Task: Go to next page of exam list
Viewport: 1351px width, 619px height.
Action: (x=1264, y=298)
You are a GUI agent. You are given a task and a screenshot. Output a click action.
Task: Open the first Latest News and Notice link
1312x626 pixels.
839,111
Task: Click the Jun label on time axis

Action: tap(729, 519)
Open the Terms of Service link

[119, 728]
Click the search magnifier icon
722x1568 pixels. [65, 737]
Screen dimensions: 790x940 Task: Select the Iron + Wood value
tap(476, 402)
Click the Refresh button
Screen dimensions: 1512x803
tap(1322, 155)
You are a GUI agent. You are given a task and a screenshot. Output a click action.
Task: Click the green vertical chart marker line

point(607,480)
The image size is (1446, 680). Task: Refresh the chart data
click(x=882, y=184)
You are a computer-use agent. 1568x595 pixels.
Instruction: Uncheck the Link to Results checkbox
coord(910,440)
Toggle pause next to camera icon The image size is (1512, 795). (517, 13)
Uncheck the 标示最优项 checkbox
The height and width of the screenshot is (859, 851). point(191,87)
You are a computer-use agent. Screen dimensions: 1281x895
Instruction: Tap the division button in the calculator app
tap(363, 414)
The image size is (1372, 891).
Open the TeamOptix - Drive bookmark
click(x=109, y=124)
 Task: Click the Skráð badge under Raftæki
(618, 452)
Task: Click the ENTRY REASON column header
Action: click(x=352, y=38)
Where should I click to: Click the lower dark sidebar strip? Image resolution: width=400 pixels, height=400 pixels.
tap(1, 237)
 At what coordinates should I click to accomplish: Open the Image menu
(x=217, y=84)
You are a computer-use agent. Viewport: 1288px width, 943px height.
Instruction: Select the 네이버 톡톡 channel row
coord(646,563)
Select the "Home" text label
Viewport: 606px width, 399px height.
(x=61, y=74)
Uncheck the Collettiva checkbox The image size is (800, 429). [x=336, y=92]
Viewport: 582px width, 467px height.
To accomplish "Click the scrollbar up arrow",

----

YOUR TASK -> From the entries above, return exactly the line containing "Viewport: 1351px width, 619px height.", the line containing "Uncheck the Collettiva", and all lines between, and nothing else.

SOLUTION FOR THIS EXERCISE ->
Viewport: 1351px width, 619px height.
Action: (x=1264, y=298)
You are a GUI agent. You are given a task and a screenshot. Output a click action.
Task: Open the first Latest News and Notice link
1312x626 pixels.
839,111
Task: Click the Jun label on time axis

Action: tap(729, 519)
Open the Terms of Service link

[119, 728]
Click the search magnifier icon
722x1568 pixels. [65, 737]
Screen dimensions: 790x940 Task: Select the Iron + Wood value
tap(476, 402)
Click the Refresh button
Screen dimensions: 1512x803
tap(1322, 155)
You are a GUI agent. You are given a task and a screenshot. Output a click action.
Task: Click the green vertical chart marker line

point(607,480)
The image size is (1446, 680). Task: Refresh the chart data
click(x=882, y=184)
You are a computer-use agent. 1568x595 pixels.
Instruction: Uncheck the Link to Results checkbox
coord(910,440)
Toggle pause next to camera icon The image size is (1512, 795). (517, 13)
Uncheck the 标示最优项 checkbox
The height and width of the screenshot is (859, 851). point(191,87)
You are a computer-use agent. Screen dimensions: 1281x895
Instruction: Tap the division button in the calculator app
tap(363, 414)
The image size is (1372, 891).
Open the TeamOptix - Drive bookmark
click(x=109, y=124)
 Task: Click the Skráð badge under Raftæki
(618, 452)
Task: Click the ENTRY REASON column header
Action: click(x=352, y=38)
Where should I click to: Click the lower dark sidebar strip? Image resolution: width=400 pixels, height=400 pixels.
tap(1, 237)
 At what coordinates should I click to accomplish: Open the Image menu
(x=217, y=84)
You are a computer-use agent. Viewport: 1288px width, 943px height.
Instruction: Select the 네이버 톡톡 channel row
coord(646,563)
Select the "Home" text label
Viewport: 606px width, 399px height.
(x=61, y=74)
Uncheck the Collettiva checkbox The image size is (800, 429). [x=336, y=92]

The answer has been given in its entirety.